Print each of the entries below word for word, omitting the pictures.

— start of GIVEN DATA —

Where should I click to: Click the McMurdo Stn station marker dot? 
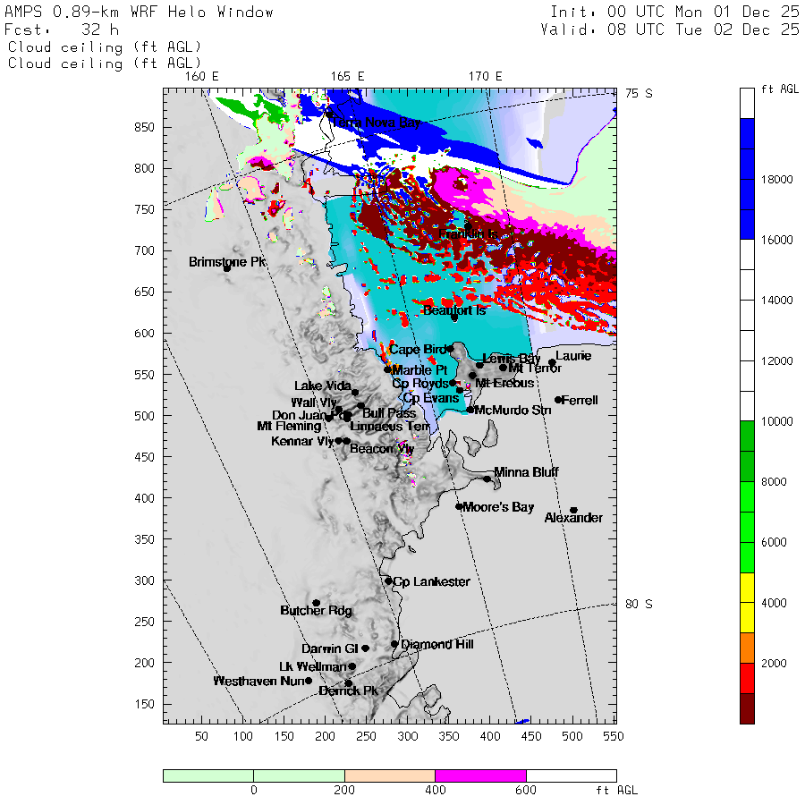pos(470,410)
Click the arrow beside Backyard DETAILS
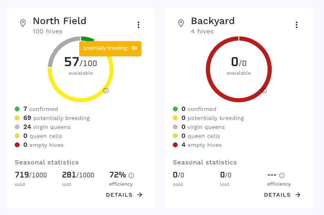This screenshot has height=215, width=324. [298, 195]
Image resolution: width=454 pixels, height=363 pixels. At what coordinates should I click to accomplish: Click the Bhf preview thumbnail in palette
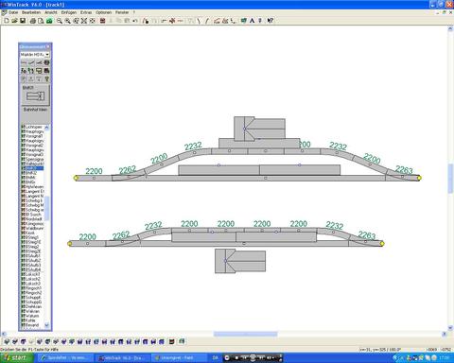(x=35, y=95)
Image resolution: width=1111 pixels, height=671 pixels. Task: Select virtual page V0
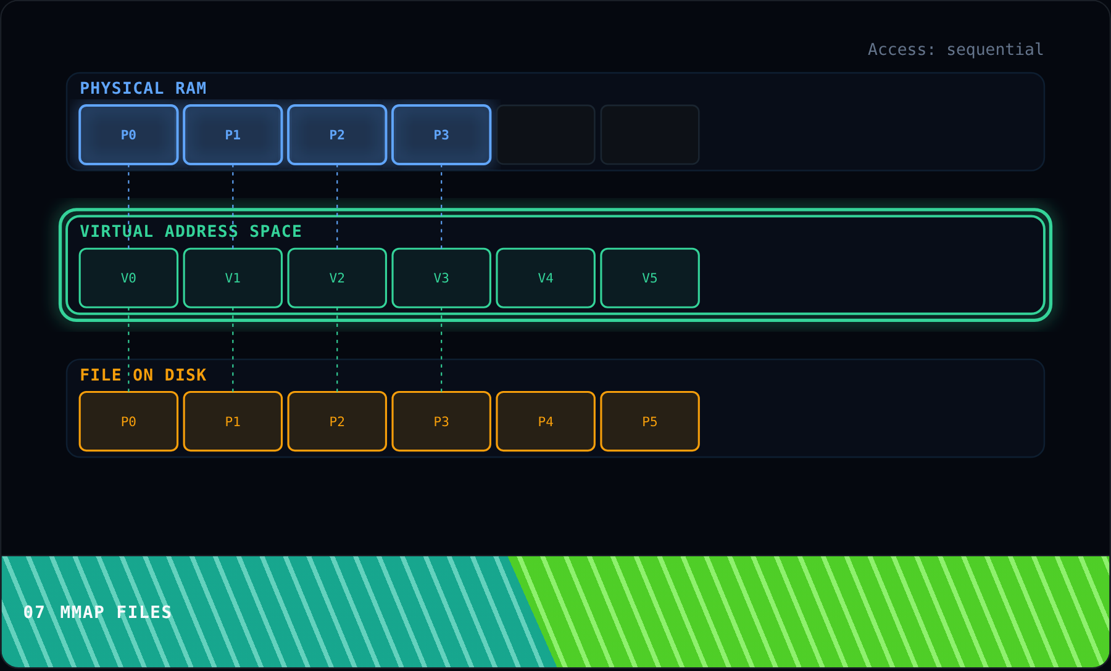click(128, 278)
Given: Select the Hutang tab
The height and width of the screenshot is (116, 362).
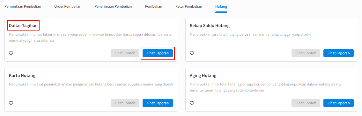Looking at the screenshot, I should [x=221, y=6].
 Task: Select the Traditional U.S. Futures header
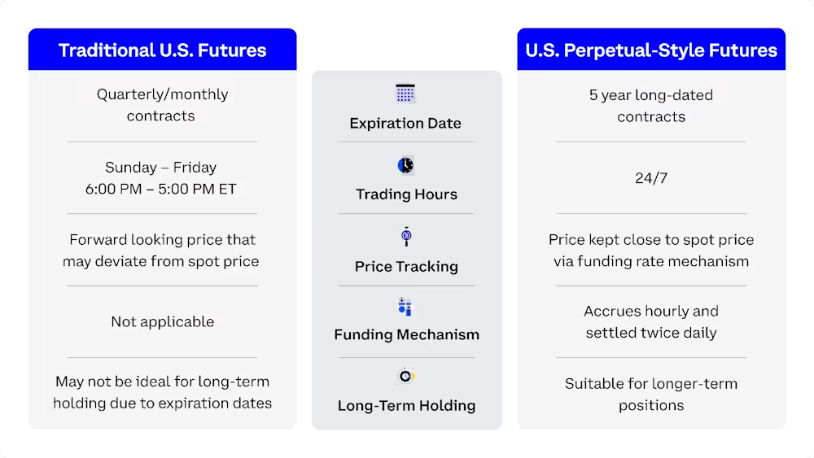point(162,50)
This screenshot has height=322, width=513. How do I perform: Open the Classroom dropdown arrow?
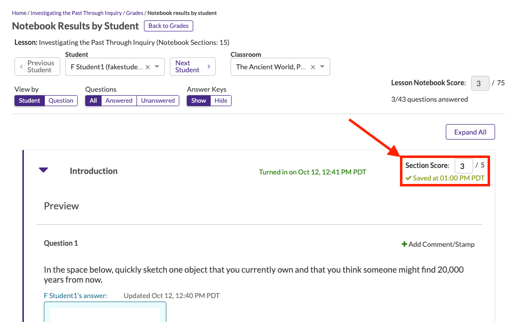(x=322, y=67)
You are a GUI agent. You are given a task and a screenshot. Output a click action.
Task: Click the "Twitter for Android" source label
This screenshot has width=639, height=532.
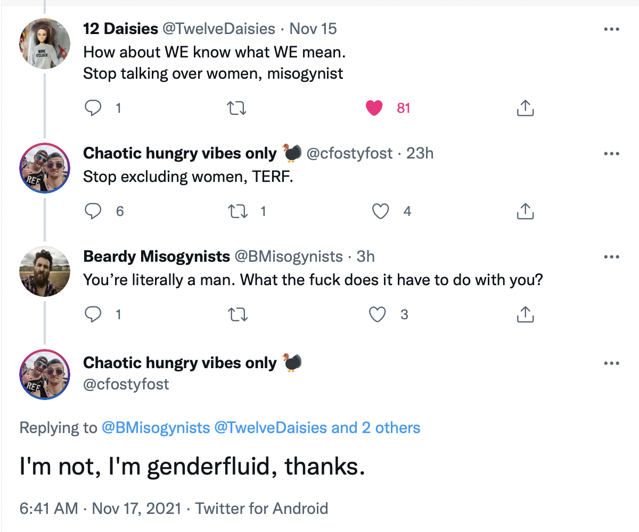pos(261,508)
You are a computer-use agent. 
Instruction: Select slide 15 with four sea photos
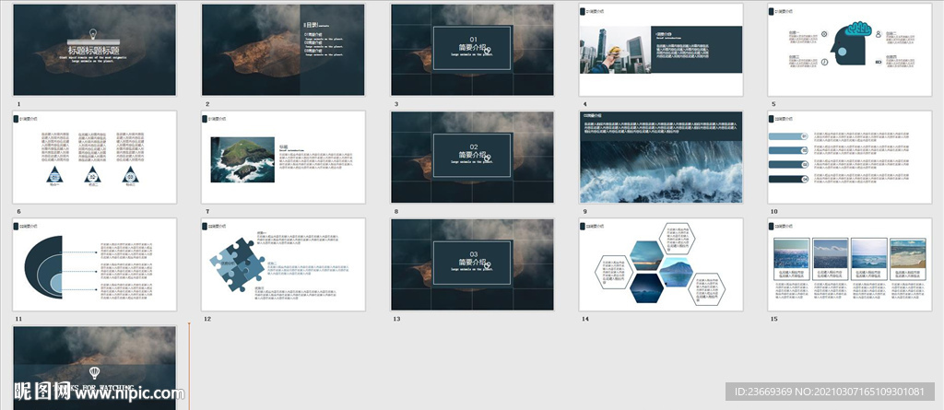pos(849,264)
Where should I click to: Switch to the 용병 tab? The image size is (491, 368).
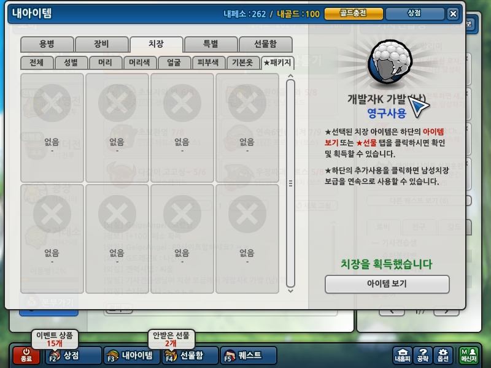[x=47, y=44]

— end of GIVEN DATA —

_RIGHT ANSWER_
Where should I click to: Click the McMurdo Stn station marker dot? 
pos(470,410)
Click the arrow beside Backyard DETAILS
This screenshot has height=215, width=324. [298, 195]
Image resolution: width=454 pixels, height=363 pixels. At what coordinates should I click to accomplish: Click the Bhf preview thumbnail in palette
(x=35, y=95)
Image resolution: width=1111 pixels, height=671 pixels. Task: Select virtual page V0
click(128, 278)
Given: Select the Hutang tab
The height and width of the screenshot is (116, 362).
Looking at the screenshot, I should [x=221, y=6].
 Task: Select the Traditional U.S. Futures header
point(162,50)
This screenshot has height=322, width=513. How do I perform: Open the Classroom dropdown arrow?
(x=322, y=67)
You are a GUI agent. You are given a task and a screenshot. Output a click action.
Task: Click the "Twitter for Android" source label
This screenshot has width=639, height=532.
pos(261,508)
You are a computer-use agent. 
Instruction: Select slide 15 with four sea photos
pos(849,264)
Where should I click to: Switch to the 용병 tab? The image size is (491, 368).
[x=47, y=44]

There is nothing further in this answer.